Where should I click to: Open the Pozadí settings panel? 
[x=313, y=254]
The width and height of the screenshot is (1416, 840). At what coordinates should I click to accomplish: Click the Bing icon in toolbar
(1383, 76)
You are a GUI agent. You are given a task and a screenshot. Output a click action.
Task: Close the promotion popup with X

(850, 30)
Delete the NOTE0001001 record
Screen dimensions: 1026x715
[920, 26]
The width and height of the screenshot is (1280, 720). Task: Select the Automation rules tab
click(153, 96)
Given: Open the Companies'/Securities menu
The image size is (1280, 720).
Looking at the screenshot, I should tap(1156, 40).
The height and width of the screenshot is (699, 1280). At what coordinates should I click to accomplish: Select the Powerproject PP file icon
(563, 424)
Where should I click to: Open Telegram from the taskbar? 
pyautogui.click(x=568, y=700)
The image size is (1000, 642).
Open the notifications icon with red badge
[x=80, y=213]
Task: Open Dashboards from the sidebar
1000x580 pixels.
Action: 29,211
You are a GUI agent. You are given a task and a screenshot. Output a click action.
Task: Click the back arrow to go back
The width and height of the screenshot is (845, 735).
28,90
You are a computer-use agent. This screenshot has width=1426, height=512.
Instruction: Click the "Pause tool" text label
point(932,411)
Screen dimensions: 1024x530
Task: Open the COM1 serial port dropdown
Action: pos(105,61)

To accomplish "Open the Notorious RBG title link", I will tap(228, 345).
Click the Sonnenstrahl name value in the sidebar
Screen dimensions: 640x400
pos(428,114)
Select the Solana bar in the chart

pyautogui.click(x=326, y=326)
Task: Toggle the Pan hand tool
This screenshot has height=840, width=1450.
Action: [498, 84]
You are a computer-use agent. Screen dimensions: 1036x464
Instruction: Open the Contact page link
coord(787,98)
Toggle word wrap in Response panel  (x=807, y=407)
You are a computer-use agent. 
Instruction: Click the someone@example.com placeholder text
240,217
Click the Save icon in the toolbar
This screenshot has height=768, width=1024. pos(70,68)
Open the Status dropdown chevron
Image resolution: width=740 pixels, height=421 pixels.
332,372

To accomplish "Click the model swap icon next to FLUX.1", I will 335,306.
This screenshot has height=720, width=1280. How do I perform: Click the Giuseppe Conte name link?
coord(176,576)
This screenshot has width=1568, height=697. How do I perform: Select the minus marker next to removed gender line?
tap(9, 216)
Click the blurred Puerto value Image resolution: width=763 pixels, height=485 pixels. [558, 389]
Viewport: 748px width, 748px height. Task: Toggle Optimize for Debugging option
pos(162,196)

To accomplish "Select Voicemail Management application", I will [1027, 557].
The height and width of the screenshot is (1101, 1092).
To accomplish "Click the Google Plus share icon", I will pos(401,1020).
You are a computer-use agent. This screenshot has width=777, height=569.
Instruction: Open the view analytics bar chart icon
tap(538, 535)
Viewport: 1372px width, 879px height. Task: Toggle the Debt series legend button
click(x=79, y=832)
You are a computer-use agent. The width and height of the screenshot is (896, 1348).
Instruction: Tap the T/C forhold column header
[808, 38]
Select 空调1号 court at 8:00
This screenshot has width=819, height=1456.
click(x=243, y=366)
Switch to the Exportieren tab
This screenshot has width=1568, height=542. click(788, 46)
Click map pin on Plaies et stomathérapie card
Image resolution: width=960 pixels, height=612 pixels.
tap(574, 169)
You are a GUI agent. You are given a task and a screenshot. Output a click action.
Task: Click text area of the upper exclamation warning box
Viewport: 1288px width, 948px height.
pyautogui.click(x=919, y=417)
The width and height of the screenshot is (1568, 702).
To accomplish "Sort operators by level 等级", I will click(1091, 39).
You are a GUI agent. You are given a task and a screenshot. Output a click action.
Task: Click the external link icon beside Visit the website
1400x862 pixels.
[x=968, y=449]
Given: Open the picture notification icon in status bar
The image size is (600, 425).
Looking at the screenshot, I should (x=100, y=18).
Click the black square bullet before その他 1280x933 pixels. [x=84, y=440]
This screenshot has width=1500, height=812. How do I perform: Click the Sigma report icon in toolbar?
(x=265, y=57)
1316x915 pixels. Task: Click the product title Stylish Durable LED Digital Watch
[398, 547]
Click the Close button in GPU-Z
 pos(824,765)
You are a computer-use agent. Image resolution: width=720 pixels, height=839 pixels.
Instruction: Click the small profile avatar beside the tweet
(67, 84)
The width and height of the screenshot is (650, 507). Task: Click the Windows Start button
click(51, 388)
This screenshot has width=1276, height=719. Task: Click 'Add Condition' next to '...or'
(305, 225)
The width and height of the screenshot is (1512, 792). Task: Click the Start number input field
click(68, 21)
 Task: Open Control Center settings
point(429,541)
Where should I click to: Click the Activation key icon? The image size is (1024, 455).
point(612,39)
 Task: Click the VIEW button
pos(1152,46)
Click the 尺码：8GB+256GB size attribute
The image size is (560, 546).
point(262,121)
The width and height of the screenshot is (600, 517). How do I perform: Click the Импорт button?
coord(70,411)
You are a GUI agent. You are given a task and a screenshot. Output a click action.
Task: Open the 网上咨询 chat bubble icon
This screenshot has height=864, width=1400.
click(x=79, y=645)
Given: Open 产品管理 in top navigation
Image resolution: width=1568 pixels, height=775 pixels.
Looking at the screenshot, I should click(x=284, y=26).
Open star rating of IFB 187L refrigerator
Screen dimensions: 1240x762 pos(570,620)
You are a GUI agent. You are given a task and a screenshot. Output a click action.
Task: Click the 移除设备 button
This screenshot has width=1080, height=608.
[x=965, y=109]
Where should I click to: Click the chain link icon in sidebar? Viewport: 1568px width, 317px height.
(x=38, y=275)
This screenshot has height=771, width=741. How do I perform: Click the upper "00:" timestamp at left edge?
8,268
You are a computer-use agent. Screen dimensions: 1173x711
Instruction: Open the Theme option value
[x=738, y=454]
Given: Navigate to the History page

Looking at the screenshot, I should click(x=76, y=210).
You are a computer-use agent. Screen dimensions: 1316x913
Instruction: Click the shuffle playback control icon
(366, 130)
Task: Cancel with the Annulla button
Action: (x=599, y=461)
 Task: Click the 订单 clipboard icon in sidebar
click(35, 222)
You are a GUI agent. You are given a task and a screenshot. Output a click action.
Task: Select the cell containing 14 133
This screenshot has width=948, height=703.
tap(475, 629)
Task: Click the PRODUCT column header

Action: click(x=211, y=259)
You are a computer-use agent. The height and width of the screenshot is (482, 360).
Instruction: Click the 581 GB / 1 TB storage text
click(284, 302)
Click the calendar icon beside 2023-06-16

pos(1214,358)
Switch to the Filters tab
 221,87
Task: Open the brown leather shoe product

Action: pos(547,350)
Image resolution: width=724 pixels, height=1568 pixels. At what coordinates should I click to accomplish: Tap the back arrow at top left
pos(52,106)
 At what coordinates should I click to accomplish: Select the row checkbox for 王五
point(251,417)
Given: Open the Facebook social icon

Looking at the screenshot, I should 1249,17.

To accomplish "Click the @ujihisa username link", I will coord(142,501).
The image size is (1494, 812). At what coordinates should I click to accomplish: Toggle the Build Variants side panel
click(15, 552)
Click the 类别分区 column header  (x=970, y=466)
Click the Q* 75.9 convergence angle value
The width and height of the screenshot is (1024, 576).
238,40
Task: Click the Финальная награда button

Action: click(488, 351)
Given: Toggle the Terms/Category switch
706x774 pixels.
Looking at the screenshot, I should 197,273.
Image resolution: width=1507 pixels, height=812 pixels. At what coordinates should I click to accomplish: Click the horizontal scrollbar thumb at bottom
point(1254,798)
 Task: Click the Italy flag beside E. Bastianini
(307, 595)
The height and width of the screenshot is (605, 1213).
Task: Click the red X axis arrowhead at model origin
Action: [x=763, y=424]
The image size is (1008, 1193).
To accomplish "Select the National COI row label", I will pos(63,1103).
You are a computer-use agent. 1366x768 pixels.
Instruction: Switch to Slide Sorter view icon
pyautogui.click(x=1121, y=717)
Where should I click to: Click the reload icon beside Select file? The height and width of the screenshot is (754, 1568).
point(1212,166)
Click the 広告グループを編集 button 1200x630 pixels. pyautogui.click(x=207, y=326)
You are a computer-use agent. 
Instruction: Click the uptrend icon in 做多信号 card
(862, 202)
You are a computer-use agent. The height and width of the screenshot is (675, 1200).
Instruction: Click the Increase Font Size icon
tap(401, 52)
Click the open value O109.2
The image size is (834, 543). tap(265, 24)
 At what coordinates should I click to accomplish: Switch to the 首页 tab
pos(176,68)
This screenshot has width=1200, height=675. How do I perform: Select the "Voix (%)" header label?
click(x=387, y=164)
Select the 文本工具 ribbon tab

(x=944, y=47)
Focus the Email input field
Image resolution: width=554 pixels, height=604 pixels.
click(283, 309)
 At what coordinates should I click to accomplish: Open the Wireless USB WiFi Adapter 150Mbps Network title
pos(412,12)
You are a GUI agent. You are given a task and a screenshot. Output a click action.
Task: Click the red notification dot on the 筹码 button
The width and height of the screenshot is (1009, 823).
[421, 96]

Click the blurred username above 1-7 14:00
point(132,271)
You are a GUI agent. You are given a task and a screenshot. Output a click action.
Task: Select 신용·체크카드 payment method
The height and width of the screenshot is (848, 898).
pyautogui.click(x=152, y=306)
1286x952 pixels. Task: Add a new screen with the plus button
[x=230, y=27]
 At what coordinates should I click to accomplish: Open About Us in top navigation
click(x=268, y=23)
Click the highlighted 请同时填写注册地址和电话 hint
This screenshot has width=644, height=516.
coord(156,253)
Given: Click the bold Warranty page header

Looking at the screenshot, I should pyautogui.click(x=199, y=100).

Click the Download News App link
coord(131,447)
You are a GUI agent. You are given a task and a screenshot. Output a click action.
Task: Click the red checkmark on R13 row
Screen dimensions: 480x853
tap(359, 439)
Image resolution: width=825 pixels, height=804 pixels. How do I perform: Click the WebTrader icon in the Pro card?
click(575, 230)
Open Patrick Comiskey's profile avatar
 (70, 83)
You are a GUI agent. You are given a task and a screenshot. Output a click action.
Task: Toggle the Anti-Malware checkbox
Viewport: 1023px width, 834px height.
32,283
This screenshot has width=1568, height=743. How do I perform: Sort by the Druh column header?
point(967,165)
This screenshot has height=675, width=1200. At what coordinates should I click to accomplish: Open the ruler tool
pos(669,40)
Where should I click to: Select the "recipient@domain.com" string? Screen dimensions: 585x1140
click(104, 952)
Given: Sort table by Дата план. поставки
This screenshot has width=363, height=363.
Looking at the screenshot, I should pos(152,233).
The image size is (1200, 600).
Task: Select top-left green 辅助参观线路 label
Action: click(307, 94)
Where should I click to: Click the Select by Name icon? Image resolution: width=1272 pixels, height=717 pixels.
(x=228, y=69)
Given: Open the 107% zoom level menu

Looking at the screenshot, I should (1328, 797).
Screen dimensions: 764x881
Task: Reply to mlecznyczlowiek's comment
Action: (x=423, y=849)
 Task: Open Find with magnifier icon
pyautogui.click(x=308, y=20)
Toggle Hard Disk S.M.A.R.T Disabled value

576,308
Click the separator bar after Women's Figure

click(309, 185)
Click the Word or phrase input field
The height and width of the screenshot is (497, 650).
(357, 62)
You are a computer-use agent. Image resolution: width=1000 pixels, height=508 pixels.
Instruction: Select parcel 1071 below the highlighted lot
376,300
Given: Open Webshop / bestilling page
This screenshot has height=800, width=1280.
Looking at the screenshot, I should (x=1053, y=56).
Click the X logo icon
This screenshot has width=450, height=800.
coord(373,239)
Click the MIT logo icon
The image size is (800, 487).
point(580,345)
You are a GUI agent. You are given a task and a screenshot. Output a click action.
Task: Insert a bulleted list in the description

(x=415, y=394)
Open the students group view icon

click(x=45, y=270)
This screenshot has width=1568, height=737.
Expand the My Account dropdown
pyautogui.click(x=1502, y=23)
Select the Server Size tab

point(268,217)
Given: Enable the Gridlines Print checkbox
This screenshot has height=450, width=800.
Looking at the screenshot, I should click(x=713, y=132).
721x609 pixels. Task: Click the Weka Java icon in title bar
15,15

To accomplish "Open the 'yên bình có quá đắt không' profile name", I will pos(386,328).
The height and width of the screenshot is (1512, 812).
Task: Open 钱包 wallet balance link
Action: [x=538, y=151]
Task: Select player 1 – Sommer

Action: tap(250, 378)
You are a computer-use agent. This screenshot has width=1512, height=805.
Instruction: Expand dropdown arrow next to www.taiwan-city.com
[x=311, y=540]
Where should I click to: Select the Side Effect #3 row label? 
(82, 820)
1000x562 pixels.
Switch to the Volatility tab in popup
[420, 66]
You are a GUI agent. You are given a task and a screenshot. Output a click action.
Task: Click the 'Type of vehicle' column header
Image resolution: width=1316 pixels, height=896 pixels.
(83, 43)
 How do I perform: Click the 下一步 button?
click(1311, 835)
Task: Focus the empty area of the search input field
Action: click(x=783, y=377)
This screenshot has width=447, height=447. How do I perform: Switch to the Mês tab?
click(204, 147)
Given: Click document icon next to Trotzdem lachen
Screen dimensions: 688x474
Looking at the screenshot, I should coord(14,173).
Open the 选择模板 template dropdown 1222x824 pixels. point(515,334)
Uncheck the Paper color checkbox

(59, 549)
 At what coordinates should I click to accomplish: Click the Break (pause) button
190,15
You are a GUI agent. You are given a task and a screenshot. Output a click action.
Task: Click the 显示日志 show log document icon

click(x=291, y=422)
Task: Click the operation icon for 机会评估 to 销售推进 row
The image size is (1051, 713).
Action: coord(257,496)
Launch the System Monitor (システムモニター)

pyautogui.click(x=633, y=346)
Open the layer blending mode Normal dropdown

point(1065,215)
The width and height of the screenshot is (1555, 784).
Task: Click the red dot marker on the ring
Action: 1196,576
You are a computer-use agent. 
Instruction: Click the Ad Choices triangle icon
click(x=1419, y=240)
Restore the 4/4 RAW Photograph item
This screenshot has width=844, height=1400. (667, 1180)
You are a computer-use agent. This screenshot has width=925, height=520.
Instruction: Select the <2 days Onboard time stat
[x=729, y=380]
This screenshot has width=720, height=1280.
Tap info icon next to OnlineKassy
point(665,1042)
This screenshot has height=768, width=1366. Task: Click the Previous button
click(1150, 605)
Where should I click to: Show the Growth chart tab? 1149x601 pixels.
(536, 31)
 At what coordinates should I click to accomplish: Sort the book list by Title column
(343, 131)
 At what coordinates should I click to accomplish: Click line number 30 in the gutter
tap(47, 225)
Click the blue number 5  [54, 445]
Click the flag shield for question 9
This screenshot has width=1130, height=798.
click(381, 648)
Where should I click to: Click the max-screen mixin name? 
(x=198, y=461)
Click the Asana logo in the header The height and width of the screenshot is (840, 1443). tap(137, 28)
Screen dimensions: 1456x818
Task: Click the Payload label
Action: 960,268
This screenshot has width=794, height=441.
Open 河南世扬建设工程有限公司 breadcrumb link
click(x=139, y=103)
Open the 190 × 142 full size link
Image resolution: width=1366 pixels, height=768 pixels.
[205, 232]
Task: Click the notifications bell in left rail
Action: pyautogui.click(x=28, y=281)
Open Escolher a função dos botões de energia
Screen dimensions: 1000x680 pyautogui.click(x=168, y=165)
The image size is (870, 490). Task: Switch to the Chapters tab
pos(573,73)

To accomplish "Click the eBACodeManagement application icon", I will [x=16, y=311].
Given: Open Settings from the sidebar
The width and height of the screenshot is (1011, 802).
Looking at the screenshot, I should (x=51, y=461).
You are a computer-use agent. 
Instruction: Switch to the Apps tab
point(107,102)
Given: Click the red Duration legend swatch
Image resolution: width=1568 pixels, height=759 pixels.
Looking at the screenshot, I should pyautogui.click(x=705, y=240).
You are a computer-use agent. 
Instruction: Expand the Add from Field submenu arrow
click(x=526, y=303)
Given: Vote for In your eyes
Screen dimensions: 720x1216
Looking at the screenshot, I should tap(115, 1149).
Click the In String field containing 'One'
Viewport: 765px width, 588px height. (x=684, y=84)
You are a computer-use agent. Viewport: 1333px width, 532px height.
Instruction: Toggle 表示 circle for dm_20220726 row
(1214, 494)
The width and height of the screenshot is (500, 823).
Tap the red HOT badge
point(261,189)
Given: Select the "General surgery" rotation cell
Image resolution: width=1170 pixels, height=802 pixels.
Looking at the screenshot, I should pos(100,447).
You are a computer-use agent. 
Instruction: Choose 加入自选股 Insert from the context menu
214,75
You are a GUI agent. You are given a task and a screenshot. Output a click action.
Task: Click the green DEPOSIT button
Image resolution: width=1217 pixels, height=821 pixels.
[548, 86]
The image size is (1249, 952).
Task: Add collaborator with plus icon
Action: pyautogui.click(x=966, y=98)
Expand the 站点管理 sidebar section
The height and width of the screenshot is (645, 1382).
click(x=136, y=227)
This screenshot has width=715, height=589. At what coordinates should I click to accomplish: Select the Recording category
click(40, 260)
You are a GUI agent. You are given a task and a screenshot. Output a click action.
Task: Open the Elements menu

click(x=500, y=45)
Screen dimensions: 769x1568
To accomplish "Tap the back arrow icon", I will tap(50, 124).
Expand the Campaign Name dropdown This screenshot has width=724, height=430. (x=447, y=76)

----------

Task brief:
An exact copy is required of each line from the one containing "Instruction: Switch to the Apps tab" through the last line of the material, and of no other line.

Solution for this problem:
Instruction: Switch to the Apps tab
point(107,102)
Given: Click the red Duration legend swatch
Image resolution: width=1568 pixels, height=759 pixels.
Looking at the screenshot, I should pyautogui.click(x=705, y=240).
You are a computer-use agent. 
Instruction: Expand the Add from Field submenu arrow
click(x=526, y=303)
Given: Vote for In your eyes
Screen dimensions: 720x1216
Looking at the screenshot, I should tap(115, 1149).
Click the In String field containing 'One'
Viewport: 765px width, 588px height. (x=684, y=84)
You are a computer-use agent. Viewport: 1333px width, 532px height.
Instruction: Toggle 表示 circle for dm_20220726 row
(1214, 494)
The width and height of the screenshot is (500, 823).
Tap the red HOT badge
point(261,189)
Given: Select the "General surgery" rotation cell
Image resolution: width=1170 pixels, height=802 pixels.
Looking at the screenshot, I should pos(100,447).
You are a computer-use agent. 
Instruction: Choose 加入自选股 Insert from the context menu
214,75
You are a GUI agent. You are given a task and a screenshot. Output a click action.
Task: Click the green DEPOSIT button
Image resolution: width=1217 pixels, height=821 pixels.
[548, 86]
The image size is (1249, 952).
Task: Add collaborator with plus icon
Action: pyautogui.click(x=966, y=98)
Expand the 站点管理 sidebar section
The height and width of the screenshot is (645, 1382).
click(x=136, y=227)
This screenshot has width=715, height=589. At what coordinates should I click to accomplish: Select the Recording category
click(40, 260)
You are a GUI agent. You are given a task and a screenshot. Output a click action.
Task: Open the Elements menu

click(x=500, y=45)
Screen dimensions: 769x1568
To accomplish "Tap the back arrow icon", I will tap(50, 124).
Expand the Campaign Name dropdown This screenshot has width=724, height=430. (x=447, y=76)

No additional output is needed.